This free Chief of Staff job description template is ready to use — copy it, replace the {{placeholders}}, and post your role in minutes. It includes a company intro, a role summary, responsibilities, requirements, nice-to-haves, and compensation, with writing tips and FAQs below to help you tailor it to your team.
When to use this template
Use this when you're hiring a right-hand person for a leader (usually the CEO) to drive priorities, run key initiatives, and make the whole company execute better. It's a senior, broad, and ambiguous role, so clarity about what it owns is everything.
Chief of Staff candidates want to understand who they support, what they'll own, and whether it's a long-term role or a launchpad into another leadership position. Be specific about scope and the kinds of problems they'll tackle.
The role varies enormously between companies — describe yours concretely rather than relying on the title.
Writing tips
- Be specific about who they support and what they'll own — the title alone says little.
- Clarify whether it's a long-term role or a path to another leadership position.
- Emphasize judgment, trust, and the ability to operate with ambiguity.
- Describe the kinds of initiatives they'll drive.
- Include the salary range and reporting line.
The job description
Copy the template below and replace the {{placeholders}} and [bracketed notes] with your specifics.
About {{company}}
{{company}} is [what you do]. We're hiring a Chief of Staff to work alongside [the CEO / our leadership] and help us focus on the right things and execute relentlessly.
The role
As Chief of Staff, you'll be a force multiplier for [the CEO / leadership] — driving priorities, running high-impact initiatives, preparing decisions, and making sure the most important work gets done. This role reports to {{hiring_manager}} and is based {{work_type}} in {{location}}.
What you'll do
- Drive the most important company priorities to completion.
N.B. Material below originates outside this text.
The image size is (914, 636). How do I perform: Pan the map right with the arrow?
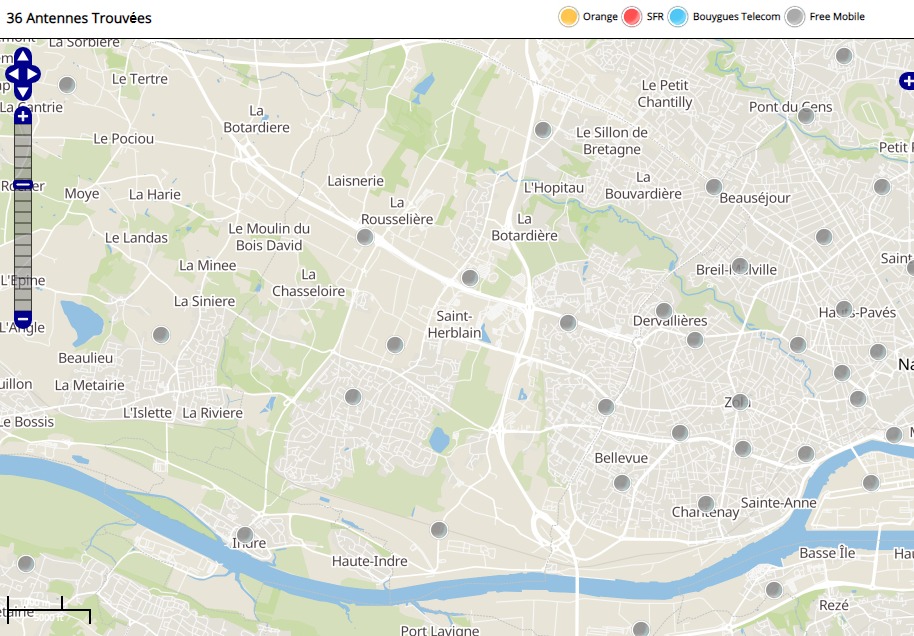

- Run high-impact, cross-functional initiatives end to end.
- Prepare decisions, meetings, and communications for leadership.
- Bring structure to planning and follow-through across the company.
- Step into whatever matters most at any given moment.
What we're looking for
- 5+ years in operations, consulting, product, or a leadership-track role.
- Exceptional judgment and the ability to earn trust quickly.
- Comfort with ambiguity and a strong bias to action.
- Strong analytical, communication, and project-management skills.
- Discretion and the maturity to operate close to leadership.
Nice to have
- Experience at a high-growth startup.
- A background that spans multiple functions.
- Interest in moving into another leadership role over time.
What we offer
- Salary range: {{salary_range}}, plus equity.
- [Comprehensive benefits].
- Flexible {{work_type}} working and [PTO policy].
- A front-row seat to how the company is run and where it's going.
How to personalize
Replace these placeholders before posting:
- {{company}}
- {{location}}
- {{work_type}}
- {{salary_range}}
- {{hiring_manager}}
The bracketed notes — like [your benefits] or [your primary language(s)] — are prompts to swap in your own details. The more specific you are about the actual work and stack, the stronger your applicant pool will be.
Frequently asked questions
- What does a Chief of Staff do?
- A Chief of Staff is a right-hand person to a leader, usually the CEO. They drive the company's top priorities, run high-impact cross-functional initiatives, prepare decisions and communications, and bring structure to planning — acting as a force multiplier for the leader they support.
- What's the difference between a Chief of Staff and an Operations Manager?
- An Operations Manager owns specific operational processes and systems. A Chief of Staff operates at a more strategic level, closely tied to a leader, driving priorities and initiatives across the whole company. The Chief of Staff role is broader, more senior, and more ambiguous.
- What skills should a Chief of Staff have?
- Exceptional judgment, the ability to earn trust quickly, comfort with ambiguity, and strong analytical, communication, and project-management skills. Discretion and maturity matter because the role operates close to leadership on sensitive, high-stakes work.